I've noticed a recurrent pattern in the (rather rare!) general conversations I have with people I don't know that well, or haven't seen for a while; which is that we agree that the old possibilities are corrupted, old goals are closed-off, but this disenchantment is so universal that there are no alternatives - so people end-up doing the old-stuff anyway. Lack of alternatives thwarts change.
Think of jobs, careers, professions, vocations... In the past 30 years all the jobs I know of directly have been destroyed, made into (mostly) mindless-bureaucracy-in-pursuit-of-evil-political-correctness. All the social institutions of size and power (including churches) have gone the same way - so there is no major grouping worthy of support, worthy of enthusiasm, worthy to be a channel of endeavour.
But, because its all - then there are virtually no alternatives - so people just carry on as before or else withdraw and do nothing (or as little as possible).
The three possibilities I can think-of, are 1. to join the side of evil (which is what most people do); 2. work to rebuild some Good institutions (which someone like Vox Day is doing); or completely and utterly reframe one's understanding of the nature and purpose of life (which I what I do).
I did try option 2. for quite a while - I tried to rebuild institutions. I did this in various workplace and professional controversies and campaigns, and also when editing Medical Hypotheses (2003-2010). But I discovered that (as someone without any aspirations to be a leader, and without any abilities as an entrepreneur) it usually boiled down to me against The World, so I always lost!
(I built Medical Hypotheses over six years into a scientific and financial success - but this was snuffed-out in one weekend, without my knowledge, by managerial fiat.)
I have taken this to heart as a lesson that Life - or more specifically God - wanted me to learn. I no longer see my task as one of choosing between increasingly-evil alternatives, but as responding to the challenge of a world in which a different kind of aim is being asked of us... Indeed, as I see it, it is a stark choice between pessimism and despair; and finding hope in places, things, activities that are usually off the map; denied, neglected, rejected, or as-yet unknown.
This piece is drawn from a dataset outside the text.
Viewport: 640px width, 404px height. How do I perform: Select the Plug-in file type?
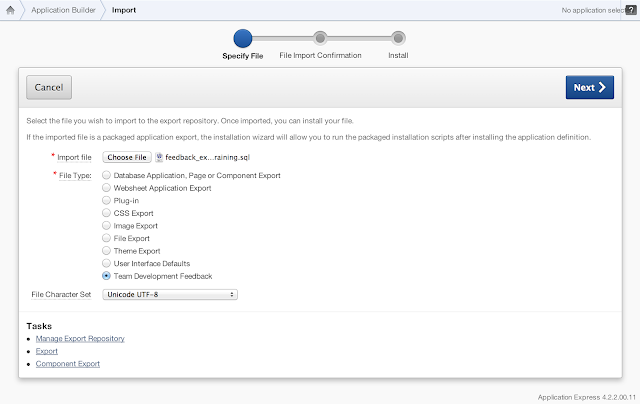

It is a Quest: of a kind. Life here-and-now is a quest for meaning, purpose and hope - a Quest to a place we don't know, in search of something of which we are, at best, only vaguely and intermittently aware.
And yet, if this is what God wants of me, it is far from being a futile Quest; quite the opposite. It is a Quest which will succeed, so long as my motives are true.
I find this perspective to be exciting and encouraging; and I don't feel it depends on my first persuading any other people to join me, nor do I need to plan, or collect resources. I can just get on with the Quest on my own, immediately, from exactly where I happen to be.
That seems to be similar to the Kierkegaards approach to Christianity, inasmuch as individuals should not orient their lives relative to some abstraction (be it an organsiation, set of ideals, or goal) but instead deal with life (ie people, events etc) on a day-to-day basis.
It seems to me that if someone orients their lives relative to an abstraction (or minor deity) then they will eventually become disconnected from their own lives because they have been focussing on the abstraction for so long that they get disconnected from themelves.
Jesus said, "In the world ye shall have tribulation: but be of good cheer; I have overcome the world."
The world will fight us, and we must fight it. But if we let the world define the terms of engagement and the criteria by which victory will be determined, we've already lost.
Not least because what the world wants (and offers) is everything except for the one thing that matters, the love of God. We can conceptually divide that into our love for God and God's love for us, but that is a mistake. The love of God is such that each fulfills and is essentially part of the other.